Forcing a rest dorico doesn't like

I guess the basic reason why you can’t delete voices is because that is how the software is designed. Maybe one of the development team will chip in to say why they made that decision.

Voices in Dorico are quite different from in Sibelius or Finale. In Sibelius you have a fixed number of voices per staff (4) which always “exist” in some sense of the word. They have fixed stem directions, and a set of (somewhat arbitrary) rules about collision avoidance (or not) between overlapping stems in different voices, etc.

In Dorico there is no limit to the number of voices, and voices are actually unique across all the staves of a multi-staff instrument, even though they are labelled (“up/downstem voice 1/2/3” etc) for each staff separately. Collisions are resolved based on the actual music on the staff, not by a fixed set of rules. There is no equivalent in Dorico of using voices 1 and 4 (but never using 2 and 3) in Sibelius to bypass some of the collision detection, for example.
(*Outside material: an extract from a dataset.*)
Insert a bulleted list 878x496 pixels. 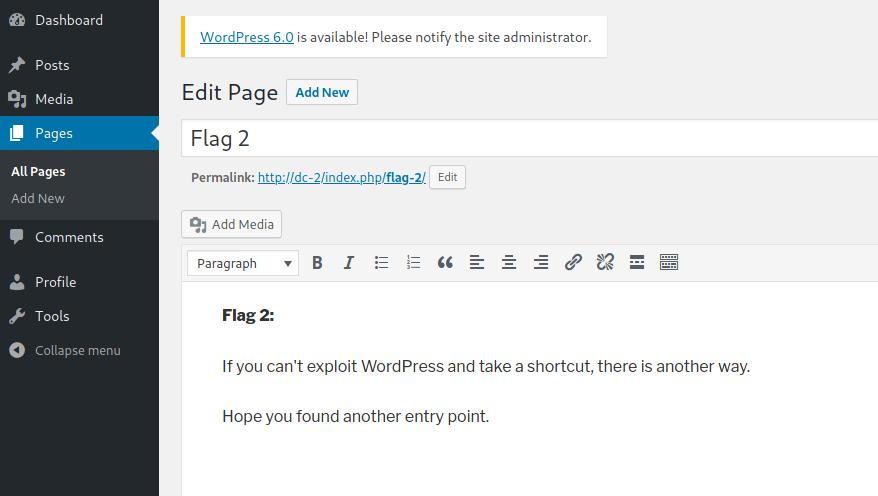381,263
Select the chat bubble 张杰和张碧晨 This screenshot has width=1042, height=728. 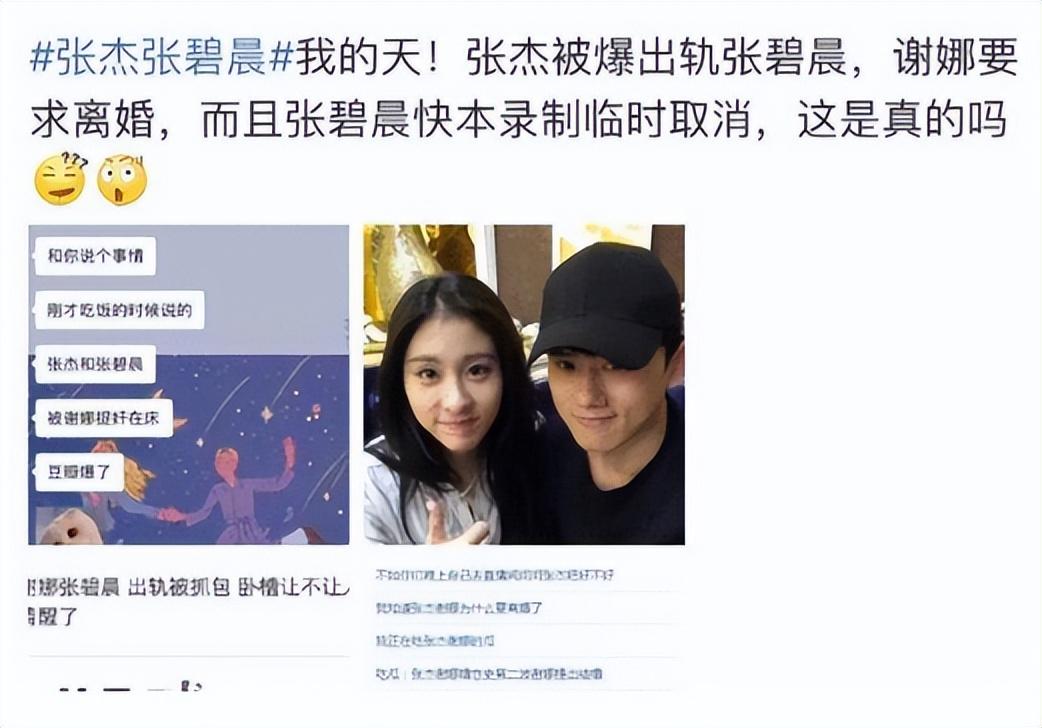[x=95, y=364]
If you want to change how Dorico arranges the voices, either select the options you want in Engraving Options, or as a last resort you can assign the “voice column index” to each note in Engrave mode to specify exactly how the notes are stacked vertically.
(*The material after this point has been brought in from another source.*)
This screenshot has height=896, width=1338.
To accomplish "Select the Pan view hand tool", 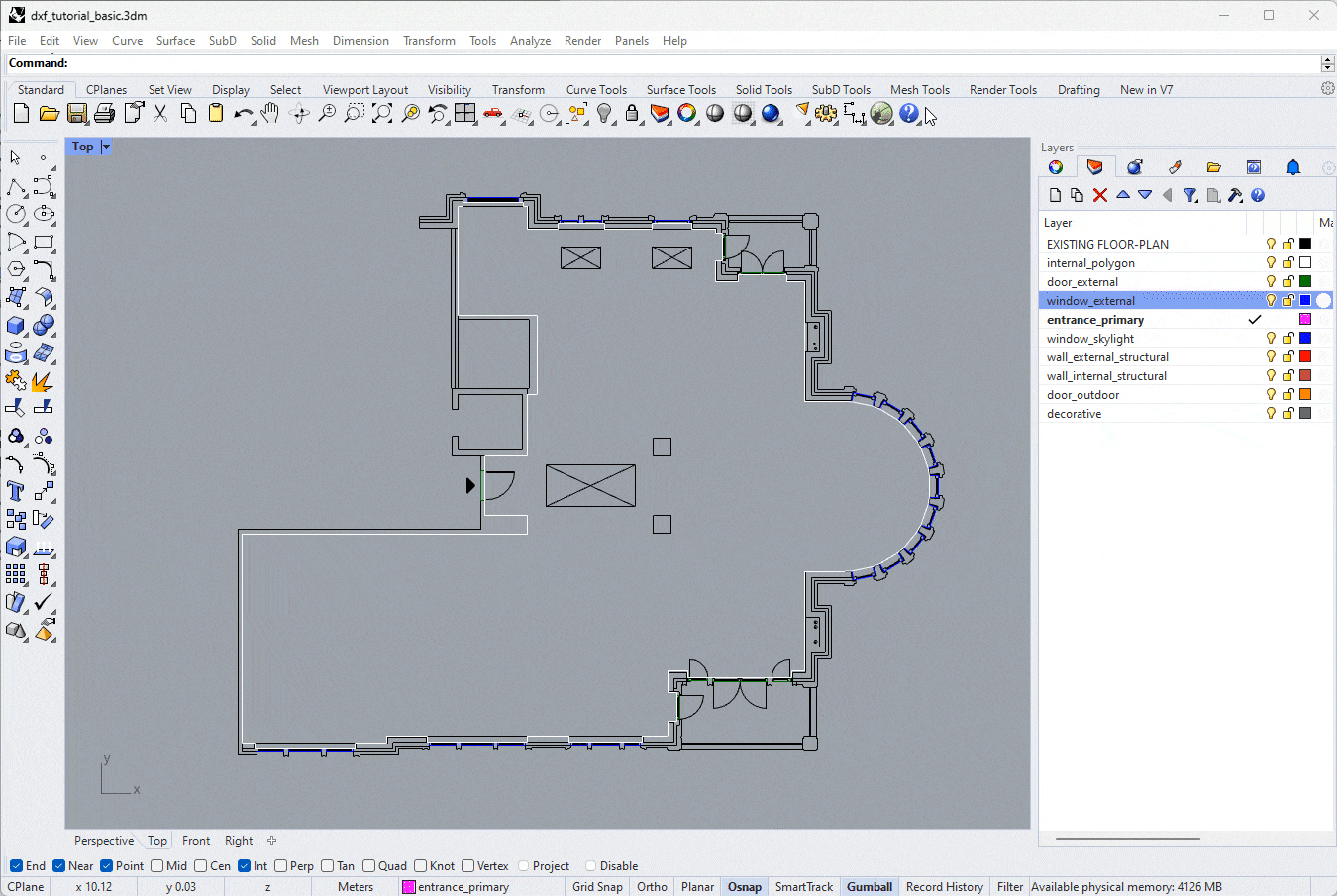I will [x=270, y=114].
Obviously it doesn’t make sense to “delete a voice” if there are notes or explicit rests in it. If a voice has no music in it, it is automatically removed when you close and reopen the project.

If you want to interchange the contents of two voices, select both sets of notes and do Voices / Swap Voice Contents.

For the unwanted rests, since you haven’t shown us a picture with voice colours we can’t guess why they are there, so we can’t tell you how to get rid of them! There are several possibilities, but trying to list all of them would probably just add to the confusion rather than solving the problem.

“Starting again” is quite a good learning strategy - if you aren’t sure how something works, create a new project and mess around, without the worry of trying to undo your mistakes, and then work on your real project.